The site was first settled in 1883 under the name of Pleasant Valley Junction, where the Pleasant Valley Railroad connected the mining town of Winter Quarters, 20 mi to the south, to the Rio Grande line. This line was soon abandoned, replaced by a Rio Grande branch along a much easier grade between Pleasant Valley Junction and Scofield. Pleasant Valley Junction quickly grew to include a store, hotel, and five saloons. In addition to the railroad, the mining and milling of ozokerite was important in the local economy. Sometime just before 1898 the town was renamed Colton in honor of railroad official William F. Colton. Two years later in 1900 the Scofield mine disaster dealt the entire area a serious blow, but Colton survived.

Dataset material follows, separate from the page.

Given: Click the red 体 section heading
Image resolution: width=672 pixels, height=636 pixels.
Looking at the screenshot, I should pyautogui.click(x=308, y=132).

In 1915 Colton nearly experienced a second boom when the railroad considered forming a division point here, but they eventually chose Soldier Summit instead. Colton stayed a fairly busy railroad town—in fact, the town burned and was rebuilt three times. When the introduction of diesel locomotives began to eliminate the need for helper engines to push trains over the Summit, Colton rapidly declined. By the 1950s most of the railroad operations were stopped and the buildings removed.

The most noticeable remnant of Colton is the Hilltop Country Store, which was moved up to the highway in 1937, but is no longer in business. A few intact buildings and ruins are still found in the townsite itself.